Opinião

O engodo governamental dos vouchers de combustíveis

A carga fiscal nos combustíveis chega a atingir níveis de usura. Os impostos sobre os combustíveis são dos impostos mais regressivos que existem – penalizam mais quem tem menos rendimentos – e penalizam também mais o interior do país

Temos assistido, nos últimos dias, à publicação de títulos na imprensa e declarações várias a celebrar a ”generosidade” do governo na devolução de 20 euros através da mecânica IVAucher no denominado AUTOvoucher. “Governo dá”, “governo vai dar bónus” são destaques típicos sobre os quais tenho dúvidas que passassem pela lei de publicidade enganosa.

Faço a seguinte leitura da situação:

1. Baixar os impostos sobre os combustíveis seria muito mais eficaz;

2. Atuar pela via dos impostos e não através de vouchers seria socialmente mais justo;

3. O Governo não dá – o Governo apenas devolve.

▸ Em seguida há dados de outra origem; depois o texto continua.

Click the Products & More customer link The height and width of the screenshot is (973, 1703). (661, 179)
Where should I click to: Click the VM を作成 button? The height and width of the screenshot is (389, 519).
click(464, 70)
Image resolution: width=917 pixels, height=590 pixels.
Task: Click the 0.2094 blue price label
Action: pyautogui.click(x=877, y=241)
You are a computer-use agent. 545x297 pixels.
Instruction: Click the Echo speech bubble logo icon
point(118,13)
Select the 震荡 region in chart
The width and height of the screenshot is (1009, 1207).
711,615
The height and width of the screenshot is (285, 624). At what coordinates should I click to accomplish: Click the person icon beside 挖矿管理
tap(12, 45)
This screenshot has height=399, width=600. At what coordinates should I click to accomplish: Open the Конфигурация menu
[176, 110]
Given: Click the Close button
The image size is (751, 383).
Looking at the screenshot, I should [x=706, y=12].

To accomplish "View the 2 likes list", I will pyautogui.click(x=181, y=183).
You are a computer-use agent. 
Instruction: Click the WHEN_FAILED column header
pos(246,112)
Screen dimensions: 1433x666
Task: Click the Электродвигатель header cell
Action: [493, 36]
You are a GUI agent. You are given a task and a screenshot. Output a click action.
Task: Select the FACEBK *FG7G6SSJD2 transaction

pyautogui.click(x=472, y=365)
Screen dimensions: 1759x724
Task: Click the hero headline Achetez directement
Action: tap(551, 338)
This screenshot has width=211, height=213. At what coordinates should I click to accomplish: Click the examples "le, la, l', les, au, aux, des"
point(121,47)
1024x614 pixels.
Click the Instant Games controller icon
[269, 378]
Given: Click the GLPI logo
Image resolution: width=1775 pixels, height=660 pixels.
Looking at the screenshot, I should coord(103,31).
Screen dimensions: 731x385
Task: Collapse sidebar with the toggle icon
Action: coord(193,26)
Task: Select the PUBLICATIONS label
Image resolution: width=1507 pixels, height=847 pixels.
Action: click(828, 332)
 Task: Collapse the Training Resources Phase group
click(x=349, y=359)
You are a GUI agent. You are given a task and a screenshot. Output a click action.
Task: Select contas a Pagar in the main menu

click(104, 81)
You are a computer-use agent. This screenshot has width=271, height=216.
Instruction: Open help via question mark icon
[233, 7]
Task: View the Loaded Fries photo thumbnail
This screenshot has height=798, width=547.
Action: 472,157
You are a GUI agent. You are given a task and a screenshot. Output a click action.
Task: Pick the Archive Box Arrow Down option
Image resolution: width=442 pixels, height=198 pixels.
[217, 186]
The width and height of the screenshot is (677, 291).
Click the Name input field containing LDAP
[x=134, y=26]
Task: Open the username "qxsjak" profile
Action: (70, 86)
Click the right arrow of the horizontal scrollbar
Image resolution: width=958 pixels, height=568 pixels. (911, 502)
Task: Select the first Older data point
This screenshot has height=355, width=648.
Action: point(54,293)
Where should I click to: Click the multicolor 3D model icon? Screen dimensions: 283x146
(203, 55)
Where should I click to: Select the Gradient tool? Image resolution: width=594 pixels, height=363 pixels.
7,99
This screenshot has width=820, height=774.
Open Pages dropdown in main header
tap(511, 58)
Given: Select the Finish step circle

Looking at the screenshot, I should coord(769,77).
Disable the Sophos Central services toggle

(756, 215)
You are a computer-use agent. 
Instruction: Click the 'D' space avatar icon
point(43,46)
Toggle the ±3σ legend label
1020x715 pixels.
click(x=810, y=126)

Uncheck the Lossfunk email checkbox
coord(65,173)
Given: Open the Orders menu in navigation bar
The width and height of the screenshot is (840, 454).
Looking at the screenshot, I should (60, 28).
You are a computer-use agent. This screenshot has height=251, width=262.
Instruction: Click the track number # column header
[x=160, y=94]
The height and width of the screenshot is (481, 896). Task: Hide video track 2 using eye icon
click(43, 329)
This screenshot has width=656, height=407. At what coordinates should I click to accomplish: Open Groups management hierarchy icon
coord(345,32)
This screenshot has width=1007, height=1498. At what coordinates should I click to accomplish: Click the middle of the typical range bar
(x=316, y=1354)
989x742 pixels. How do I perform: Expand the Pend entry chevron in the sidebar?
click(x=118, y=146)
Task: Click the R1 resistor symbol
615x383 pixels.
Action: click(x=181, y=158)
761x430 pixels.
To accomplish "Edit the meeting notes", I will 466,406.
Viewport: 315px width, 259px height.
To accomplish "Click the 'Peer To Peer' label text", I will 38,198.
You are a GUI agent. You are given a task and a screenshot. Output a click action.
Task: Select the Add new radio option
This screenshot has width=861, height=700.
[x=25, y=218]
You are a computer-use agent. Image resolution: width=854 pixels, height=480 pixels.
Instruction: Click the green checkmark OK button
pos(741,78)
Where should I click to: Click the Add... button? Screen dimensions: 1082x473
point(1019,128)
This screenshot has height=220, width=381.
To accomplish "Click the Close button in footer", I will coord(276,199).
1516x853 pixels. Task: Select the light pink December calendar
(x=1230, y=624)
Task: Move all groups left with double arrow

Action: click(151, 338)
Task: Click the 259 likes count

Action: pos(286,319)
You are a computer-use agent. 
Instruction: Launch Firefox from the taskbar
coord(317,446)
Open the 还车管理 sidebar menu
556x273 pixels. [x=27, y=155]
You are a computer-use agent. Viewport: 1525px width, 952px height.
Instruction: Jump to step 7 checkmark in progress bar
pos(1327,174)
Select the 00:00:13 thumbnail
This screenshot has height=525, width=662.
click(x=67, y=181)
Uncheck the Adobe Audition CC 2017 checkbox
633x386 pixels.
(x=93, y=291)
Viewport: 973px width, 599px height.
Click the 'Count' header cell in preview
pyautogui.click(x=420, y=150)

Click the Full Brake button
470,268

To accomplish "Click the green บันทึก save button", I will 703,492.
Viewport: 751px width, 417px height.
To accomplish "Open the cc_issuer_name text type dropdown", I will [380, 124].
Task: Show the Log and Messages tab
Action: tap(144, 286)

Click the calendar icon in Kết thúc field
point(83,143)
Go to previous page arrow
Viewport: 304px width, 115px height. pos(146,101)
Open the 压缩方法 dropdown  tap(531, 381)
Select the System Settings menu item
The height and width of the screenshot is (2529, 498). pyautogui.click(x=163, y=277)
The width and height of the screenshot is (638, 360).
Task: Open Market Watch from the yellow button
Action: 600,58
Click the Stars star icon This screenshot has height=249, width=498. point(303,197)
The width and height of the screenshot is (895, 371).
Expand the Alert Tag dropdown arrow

A carga fiscal nos combustíveis chega a atingir níveis de usura. Em Portugal, cerca de 60% do preço de venda da gasolina corresponde a impostos, entre IVA e ISP. No gasóleo é um pouco menos, mas continua acima de 50%. Se compararmos internacionalmente, é mais um parâmetro em que Portugal tem má classificação. Comparando a situação, por exemplo, com Espanha fica muito claro que, quer no gasóleo quer na gasolina, o preço antes de impostos é, grosso modo, semelhante; o que faz a grande diferença no preço para o consumidor, é a enorme carga fiscal. Quando comparamos o preço final dos combustíveis em Portugal com o de outros países, estamos nos lugares cimeiros. Para além de Portugal ser um dos países com os combustíveis mais caros, os poucos países onde o preço é ainda superior, são países como a Finlândia, a Dinamarca ou os Países Baixos, o que significa que, se analisarmos em termos de paridade do poder de compra, lamentavelmente, estamos muito longe dos lugares do pódio.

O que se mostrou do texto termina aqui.